DISCLOSURE UNDER THE SEXUAL HARASSMENT OF WOMEN AT WORKPLACE (PREVENTION, PROHIBITION AND REDRESSAL) ACT, 2013

In order to prevent sexual harassment of women at workplace; the provisions of Sexual Harassment of Women at Workplace (Prevention, Prohibition and Redressal) Act, 2013 are effective in the Company. Under the said Act every company is required to set up an Internal Complaints Committee to look into complaints relating to sexual harassment at workplace of any women employee. The Company has in place an Anti Sexual Harassment Policy in line with the requirements of the Sexual Harassment of Woman at Workplace (Prevention, Prohibition and Redressal) Act, 2013. All women employees (permanent, contractual, temporary and trainee) are covered under this Policy.

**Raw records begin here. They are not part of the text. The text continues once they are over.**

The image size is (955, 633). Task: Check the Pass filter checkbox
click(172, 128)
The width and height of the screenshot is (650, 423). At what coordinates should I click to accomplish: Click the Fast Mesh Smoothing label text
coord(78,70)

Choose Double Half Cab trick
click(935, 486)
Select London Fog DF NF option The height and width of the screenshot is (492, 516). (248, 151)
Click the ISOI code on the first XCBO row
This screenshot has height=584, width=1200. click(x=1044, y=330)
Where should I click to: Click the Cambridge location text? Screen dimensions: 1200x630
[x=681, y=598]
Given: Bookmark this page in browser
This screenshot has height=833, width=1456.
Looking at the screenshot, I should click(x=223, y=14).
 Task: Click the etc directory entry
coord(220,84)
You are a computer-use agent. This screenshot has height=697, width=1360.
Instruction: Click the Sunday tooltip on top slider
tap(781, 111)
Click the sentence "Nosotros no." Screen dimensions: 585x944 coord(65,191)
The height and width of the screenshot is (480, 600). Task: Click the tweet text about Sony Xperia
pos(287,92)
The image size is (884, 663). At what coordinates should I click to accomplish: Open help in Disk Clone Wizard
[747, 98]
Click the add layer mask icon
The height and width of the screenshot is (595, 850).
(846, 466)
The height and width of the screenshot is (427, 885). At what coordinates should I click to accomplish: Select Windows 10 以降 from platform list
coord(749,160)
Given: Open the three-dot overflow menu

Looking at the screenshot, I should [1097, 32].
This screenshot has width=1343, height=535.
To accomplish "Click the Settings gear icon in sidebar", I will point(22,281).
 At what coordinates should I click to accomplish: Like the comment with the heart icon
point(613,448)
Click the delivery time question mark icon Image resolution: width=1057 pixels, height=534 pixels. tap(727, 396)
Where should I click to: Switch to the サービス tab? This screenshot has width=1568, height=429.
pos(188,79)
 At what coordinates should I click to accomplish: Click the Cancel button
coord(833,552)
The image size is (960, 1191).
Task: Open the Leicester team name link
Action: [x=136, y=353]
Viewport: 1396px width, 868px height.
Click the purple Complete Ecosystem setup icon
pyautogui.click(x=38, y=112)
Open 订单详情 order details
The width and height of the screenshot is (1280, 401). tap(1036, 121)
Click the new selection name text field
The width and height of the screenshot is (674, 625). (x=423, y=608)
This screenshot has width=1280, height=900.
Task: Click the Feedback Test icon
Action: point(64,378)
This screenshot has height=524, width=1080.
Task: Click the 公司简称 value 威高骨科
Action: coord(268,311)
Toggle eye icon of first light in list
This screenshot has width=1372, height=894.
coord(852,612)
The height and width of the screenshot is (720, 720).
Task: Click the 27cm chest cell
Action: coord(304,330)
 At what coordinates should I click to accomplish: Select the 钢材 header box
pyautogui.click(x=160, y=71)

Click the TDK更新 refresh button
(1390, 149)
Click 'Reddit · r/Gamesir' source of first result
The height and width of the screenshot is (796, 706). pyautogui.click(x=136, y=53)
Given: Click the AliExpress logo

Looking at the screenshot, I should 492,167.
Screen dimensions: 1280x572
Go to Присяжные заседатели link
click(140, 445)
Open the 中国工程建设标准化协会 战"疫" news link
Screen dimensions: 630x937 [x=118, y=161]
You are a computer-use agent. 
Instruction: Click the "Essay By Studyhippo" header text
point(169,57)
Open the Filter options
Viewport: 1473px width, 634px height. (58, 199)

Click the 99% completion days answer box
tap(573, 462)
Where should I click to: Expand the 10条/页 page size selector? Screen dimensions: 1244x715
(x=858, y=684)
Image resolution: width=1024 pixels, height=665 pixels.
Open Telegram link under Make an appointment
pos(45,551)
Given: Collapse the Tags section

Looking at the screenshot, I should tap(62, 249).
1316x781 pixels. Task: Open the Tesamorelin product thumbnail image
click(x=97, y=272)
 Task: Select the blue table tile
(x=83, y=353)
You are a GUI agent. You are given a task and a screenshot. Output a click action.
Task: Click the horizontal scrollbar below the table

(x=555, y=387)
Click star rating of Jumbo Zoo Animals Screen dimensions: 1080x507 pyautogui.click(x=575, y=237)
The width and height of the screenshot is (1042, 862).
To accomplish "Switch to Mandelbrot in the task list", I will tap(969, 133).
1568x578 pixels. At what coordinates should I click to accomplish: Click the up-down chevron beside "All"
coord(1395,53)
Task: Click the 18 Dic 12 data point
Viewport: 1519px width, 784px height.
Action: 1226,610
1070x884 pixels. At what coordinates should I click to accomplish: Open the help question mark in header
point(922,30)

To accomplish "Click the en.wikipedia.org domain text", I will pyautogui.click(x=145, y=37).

The following is a summary of Sexual Harassment complaints received and disposed off during the year:

a. No. of Complaints received: 0

b. No. of Complaints disposed off : 0

MANAGERIAL REMUNERATION POLICY

Provisions relating to Managerial Remuneration as per Section 197 read with Rule 5 of The Companies (Appointment and Remuneration of Managerial Personnel) Rules, 2014 The Board have on the recommendation of the Nomination & Remuneration Committee framed a Policy for Selection and appointment of Directors, senior management and their Remuneration.

AUDITORS

In the 21st Annual General Meeting of the company, appointment of M/s. Ranjan Gupta &Associates, Chartered Accountants (FRN 17319N), were ratified as the Statutory Auditors of the Company for the financial year 2016-2017. The Report given by the Statutory Auditors for the Financial Statements for the year ended March 31, 2017 read with explanatory notes thereon do not call for any explanation or comments from the Board under Section 134(3) of the Companies Act, 2013.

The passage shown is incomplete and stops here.